A livello nazionale, creare una rete militante forte, efficiente e più ampia possibile individua una priorità assoluta. In Francia, le autorità repubblicane sono impegnate in una guerra legale senza quartiere contro l’attivismo nazionalista, guerra che, spesso e volentieri, è passata e passa per lo scioglimento giudiziario di svariati movimenti identitari operanti su scala nazionale. Noi, pertanto, abbiamo preferito un approccio più “locale”, che ci permette di limitare gli effetti di eventuali censure indesiderate mutando rapidamente forma. Questo localismo organizzativo presenta numerosi vantaggi, come la possibilità di meglio promuovere eventuali iniziative, mantenendo una certa indipendenza e una capacità di risposta più immediata. Così, però, la necessità di far rete diviene esponenzialmente più impellente, ma ce la stiamo facendo molto bene, come dimostrano eventi nazionali, quali il C9M, che ormai da anni riuniscono in uno stesso luogo tutti i principali raggruppamenti nazionalisti del Paese.
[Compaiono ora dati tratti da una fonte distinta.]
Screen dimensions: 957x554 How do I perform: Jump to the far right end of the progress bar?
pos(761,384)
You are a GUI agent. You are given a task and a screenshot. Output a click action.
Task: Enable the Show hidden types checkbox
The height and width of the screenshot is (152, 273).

Non mancano poi anche altre vie per far conoscere camerati e camerati, dalle conferenze culturali agli happening sportivi. Una prassi, questa, di cui capiamo perfettamente l’indispensabilità di un allargamento al piano europeo, nonostante ogni possibile difficoltà di sorta – dalla lingua alla distanza geografica. Esempio di ciò, è la trasferta che alcuni nostri militanti hanno sostenuto quest’anno per recarsi a Roma in occasione della commemorazione militante dei caduti di Acca Larentia. Ne siamo certi: solo continuando per questa strada, potremo davvero combattere, certi di vincerle, tutte le innumerevoli battaglie del nostro tempo.